The base note forms under my hands. It will linger on in time long after the rest of the scent has disappeared, so it must be pleasant and deep, but not overbearing. Precious woods, rich resins, and dark roots combine to create an earthy, velvety tone resonant with heavier herbs and grasses. I use nothing as cliche as Patchouli, but nothing as jarring as Labdanum. The base needs to rest now, so that each individual oil will start to "marry" with the others, before I begin blending the middle. I walk away from my work table and let the music carry me. I dance slowly around my workshop, raising my arms in supplication to the goddess and drawing down the energy which I instinctually recognize as my own. I have always known how to do this; it just took years to trust my muse and my communication skills.
Hours later (sometimes I wait days), I begin measuring out the middle note. This layer of scent is the main personality of the blend. Fresh leaves and sweet flowers combine in the bottle in front of me. I see the live plants in my head, entwined and sensual. As I let this note rest and sink into the base, I begin to sing a wordless song. It is the song of the emerging scent; a melody called up from my soul for this blend alone. Sometimes my scents have humorous, silly songs, but this one is deep, slow, and elegant.

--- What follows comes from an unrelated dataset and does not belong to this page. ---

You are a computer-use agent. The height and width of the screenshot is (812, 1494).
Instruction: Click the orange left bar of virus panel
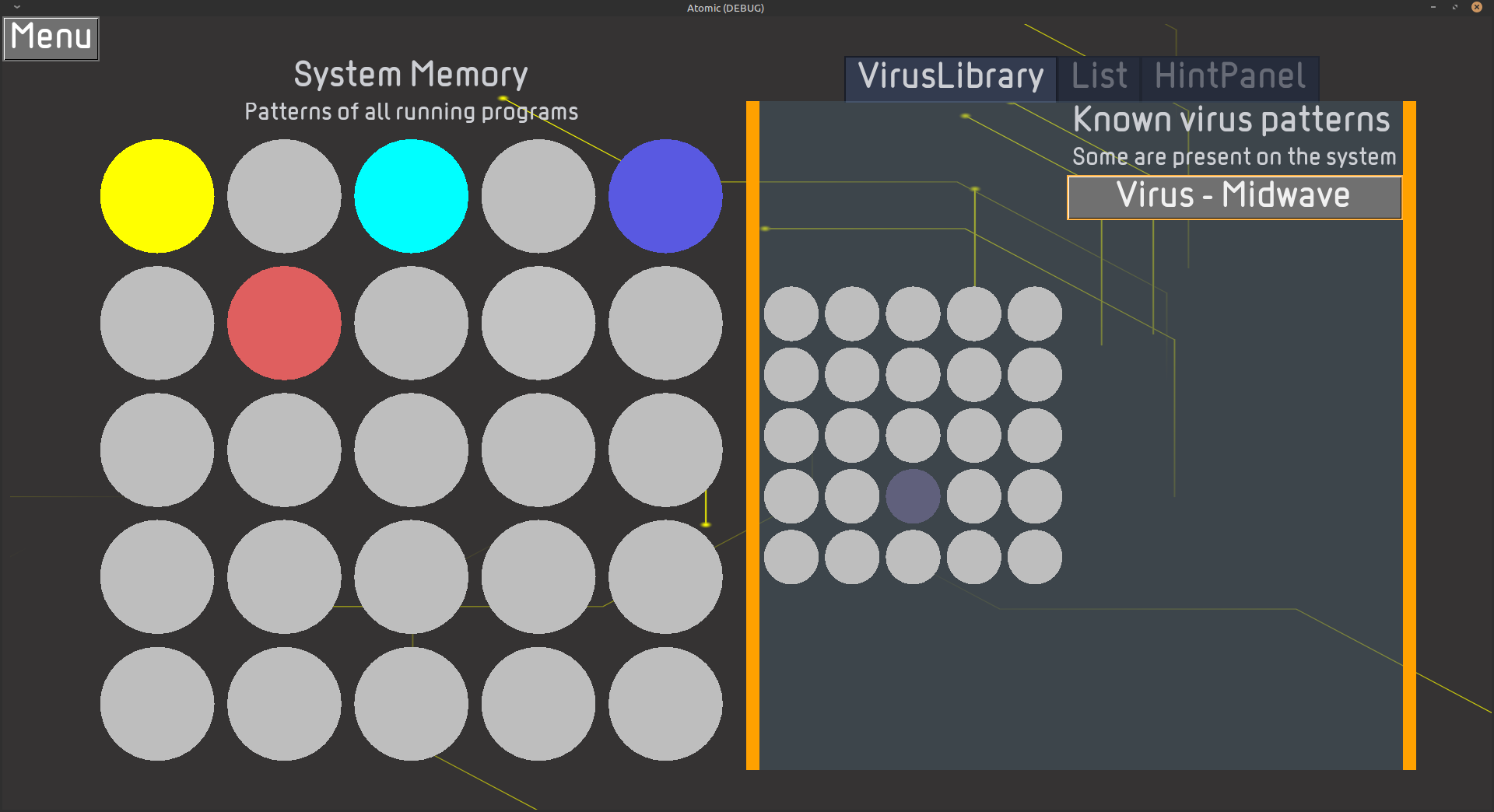point(752,436)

Later, I focus my mind for the top note of the blend. The top note is the snap judgement--that first impression which makes or breaks a client's perception of the scent. The ingredients in the top note are measured in tiny amounts. My hand must be steady, my nose must be clear, and my head clearer still. Sharp, pungent spices and herbs with scents that reach to the heavens like great, gothic arches take shape in my modest, brown bottle. A smidgin of Yarrow essential oil gets on my hands. I rub them together and exult in the healing power of this deep blue oil. I envision the use of this blend in hot stone massage: how it will smell when mixed with the earthiness of the stones, the musk of a client, the residue of detergent in their clothing. The blend will now age for a day or two before I make the few adjustments which make me confident about its ability to heal. I go to my computer to print a label. I pause to smile in silent gratitude at the tiny flower fairy dolls which occupy sacred space on my desk.